It is easy to get an ms tool and a measurement set table confused. The table is the disk files that contain your data. The tool is a process on your computer that provides functions that allow you access the data in the table. One tool can access only one table at any time. If you want to access two measurement sets simultaneously you need to create two ms tools.

The ms tool is frequently used as a server of data for higher-level tools such as visplot.

The ms tool functions can be categorised as shown below.


Creating a ms tool

A ms tool is usually associated with a measurement set table. The simplest and most common way to make a ms tool is to use the ms constructor which requires you to specify the name of the measurement set table.

There are two other constructors which convert FITS files to a measurement set table prior to creating the ms tool (which is attached to the newly created measurement set -- not the FITS file).
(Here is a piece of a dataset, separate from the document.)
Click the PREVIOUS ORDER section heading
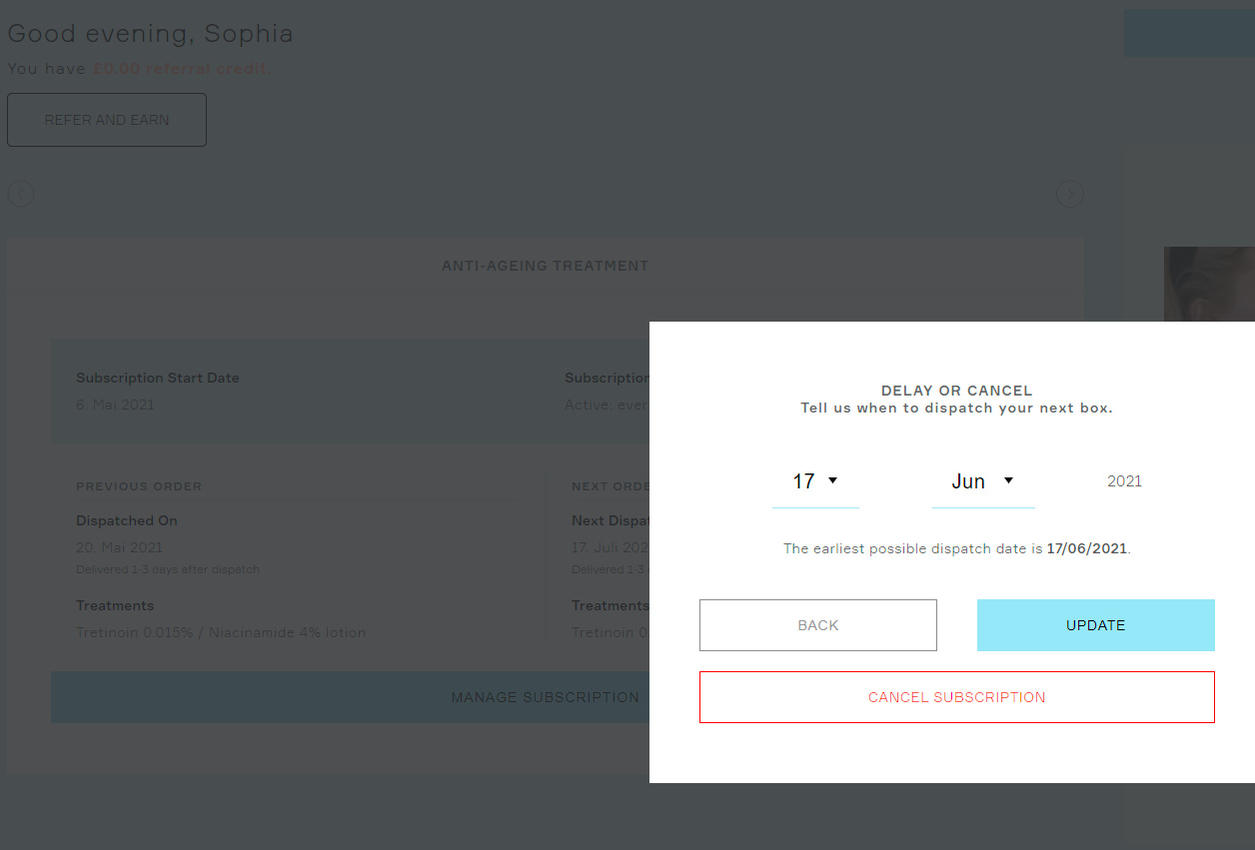Image resolution: width=1255 pixels, height=850 pixels. pos(139,487)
These are the fitstoms constructor, which reads a UVFITS file, and the sdfitstoms constructor, which reads a single dish FITS file. The conversion step may take some time if the FITS file is large. However it only needs to be done once. The measurement set table is not deleted when you delete the ms tool, using the done function, or exit AIPS++. And once the measurement set table is created it is much faster to create an ms tool using the ms constructor.


Getting summary information

The summary function will display, in the logger, an overview of the measurement set. This will include listings of the fields, spectral windows & polarization setups used in the measurement set.

The range function will provide more quantitative information on the minimum, maximum or used values of specified parameters. When using this function you may need to do an initial selection, as described below, depending on whether the parameters you ask for change their shape. A list of parameters accepted by the range function is given in table 1.355 and this table also indicates when an initial selection is necessary.

The lister function provides a concise listing of the data in the measurement set.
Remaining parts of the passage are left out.